+++ Text excerpt +++
For each patient room, composite cultures were collected from standardized sites < 3 feet from the patient (bed rail, bedside table, telephone, and call button), > 3 feet from the patient inside the room (room inner door handle, charting bar code scanner and keyboard, and the bed control panel), and in the bathroom (toilet grab bar, toilet flush handle, toilet rinse spout handle, and inner bathroom door handle). If the room occupant was using a commode, the grab handles and commode seat were sampled in place of the bathroom samples. Standardized surfaces from shared equipment were also sampled in each unit. The shared unit equipment sample was a composite of surfaces from a glucometer, bladder scanner probe handle, and Doppler ultrasound or portable vital signs monitor.

All cultures were collected using cellulose sponges (Sponge Stick with neutralizing buffer, 3M). The entire surface area of each culture site was contacted with the Sponge Stick which was pre-moistened with neutralizing buffer. The specimens were processed as previously described [20-22]. After completion of bacterial cultures, the specimens were frozen at -80ºC in 15% glycerol as a cryoprotectant and thawed for Candida species cultures; 500 µL of each sample was plated onto Sabouraud dextrose agar and incubated for 96 hours at 37ºC. Colonies consistent with Candida species were subjected to identification using matrix-assisted laser desorption/ionization time-of-flight (MALDI-TOF) mass spectrometry (Bruker Biotyper CA System, Bellerica, MA). Preliminary studies indicated that freezing of the specimens did not significantly reduce the yield of Candida species (data not shown).

Additional Environmental Cultures in One of the Study Hospitals to Assess Sink Drain and Floor Contamination

A recent study demonstrated that sink drains may be a potential source for dispersal of Candida species [22]. It has also been suggested that hospital floors might be an underappreciated source for dissemination of healthcare-associated pathogens [23, 24]. Therefore, we collected an additional set of cultures in one of the study hospitals to obtain information on contamination of sink drains and floors. The facility was a Veterans Affairs Medical Center. The facility used a sporicidal disinfectant for high-touch surfaces in rooms of patients with CDI, a non-sporicidal disinfectant for other patient rooms, and a detergent for floors. Sink bowls were routinely disinfected during post-discharge room cleaning and disinfection, but no sink drain disinfection was performed. The cultures were collected using BBL Culture Swabs (Becton Dickinson, Cockeysville, MD). For floors, pre-moistened swabs were used to sample a total area of 20 × 20 cm from sites adjacent to the bed, adjacent to the trash can, and in the bathroom. For sink drains, the swabs were inserted through the strainer and samples were collected from the surface of the drain pipes to a depth of 1 inch below the strainer. For comparison, a composite of the high-touch surfaces < 3 feet from the patient (described previously) was sampled with a single pre-moistened swab. The swabs were plated directly onto Sabouraud dextrose agar. The cultures were processed as described previously and colonies consistent with Candida species were identified using MALDI-TOF.
+++ Stored data +++
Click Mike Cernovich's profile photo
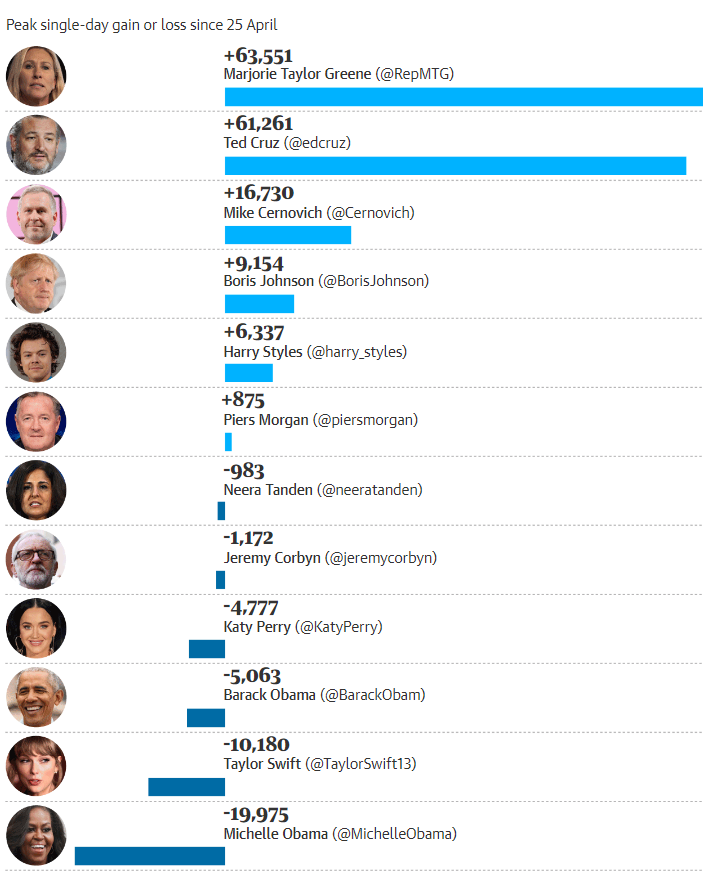Image resolution: width=710 pixels, height=872 pixels. point(36,214)
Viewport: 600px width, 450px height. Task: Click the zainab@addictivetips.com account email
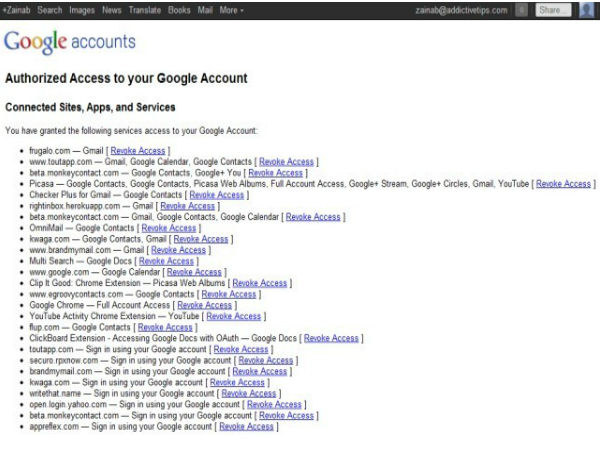point(460,10)
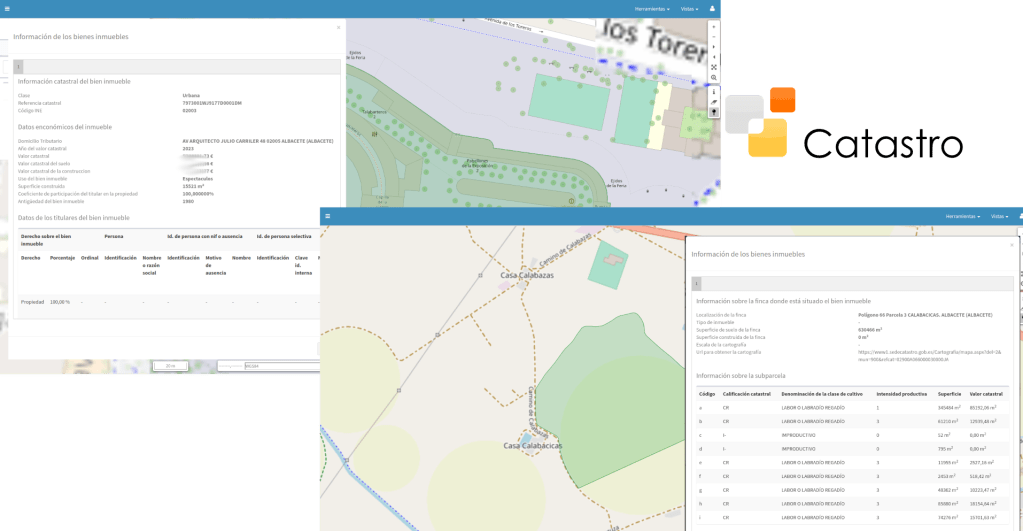Viewport: 1023px width, 531px height.
Task: Select the magnifier zoom tool on the map
Action: pyautogui.click(x=713, y=78)
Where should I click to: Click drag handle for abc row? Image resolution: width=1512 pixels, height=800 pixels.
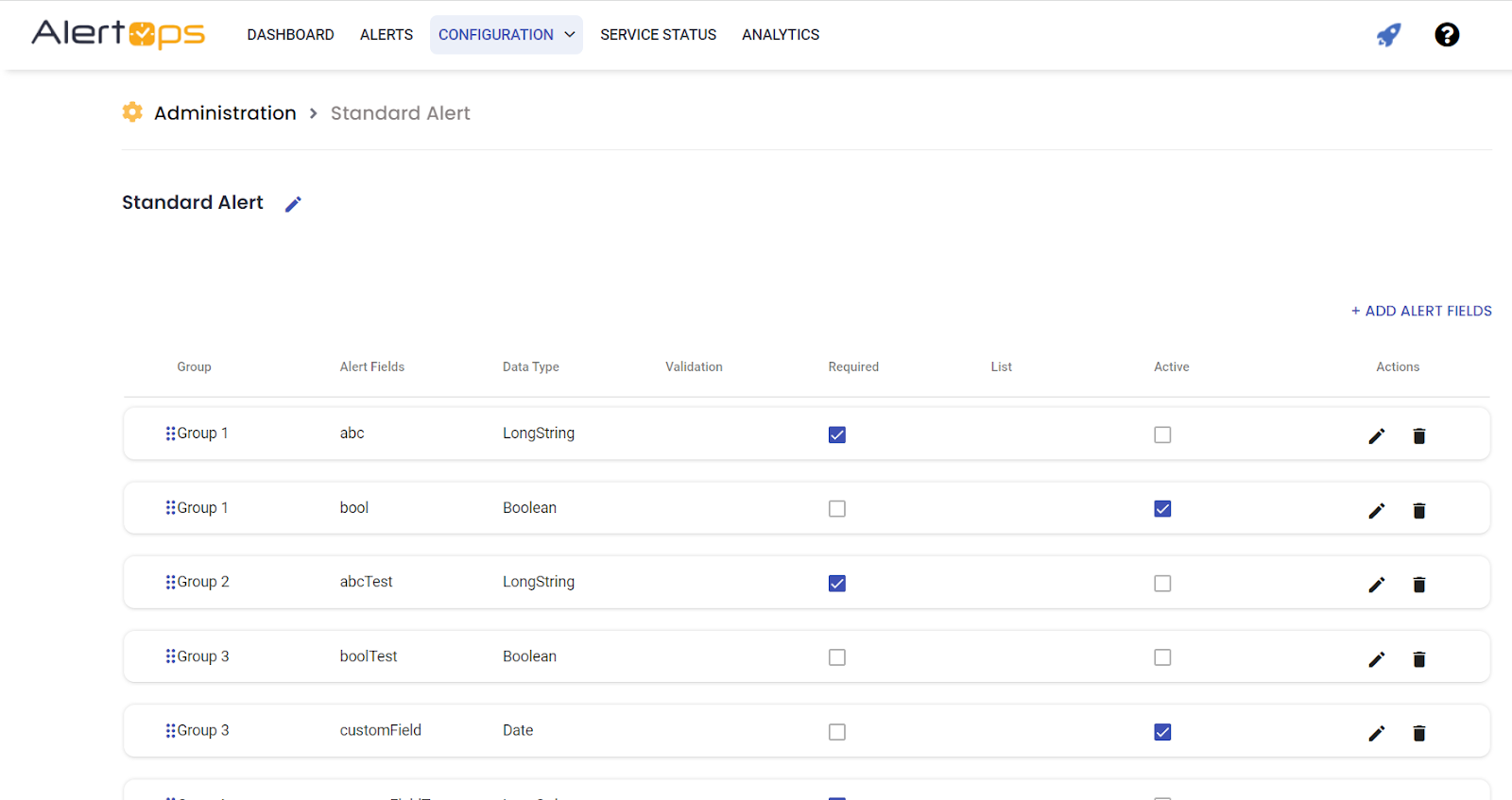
+++
- **Check your understanding**:
**a)** In the culture methods text, what did the Veterans Affairs facility use to clean floors?
**b)** Shorten the paragraph in the culture methods text that begins "All cultures were collected using cellulose sponges" and keep its main facts.
**c)** Quote the culture methods text from "All cultures were" to "(data not shown).".

- **Responses by task**:
**a)** A detergent.

**b)** All cultures were collected with cellulose sponges (Sponge Stick with neutralizing buffer, 3M). The pre-moistened sponge contacted the entire surface area of each site. After bacterial cultures, specimens were frozen at -80ºC in 15% glycerol. They were later thawed, and 500 µL of each was plated on Sabouraud dextrose agar and incubated for 96 hours at 37ºC. Colonies consistent with Candida species were identified by MALDI-TOF mass spectrometry. Preliminary studies found that freezing did not significantly reduce Candida yield.

**c)**
All cultures were collected using cellulose sponges (Sponge Stick with neutralizing buffer, 3M). The entire surface area of each culture site was contacted with the Sponge Stick which was pre-moistened with neutralizing buffer. The specimens were processed as previously described [20-22]. After completion of bacterial cultures, the specimens were frozen at -80ºC in 15% glycerol as a cryoprotectant and thawed for Candida species cultures; 500 µL of each sample was plated onto Sabouraud dextrose agar and incubated for 96 hours at 37ºC. Colonies consistent with Candida species were subjected to identification using matrix-assisted laser desorption/ionization time-of-flight (MALDI-TOF) mass spectrometry (Bruker Biotyper CA System, Bellerica, MA). Preliminary studies indicated that freezing of the specimens did not significantly reduce the yield of Candida species (data not shown).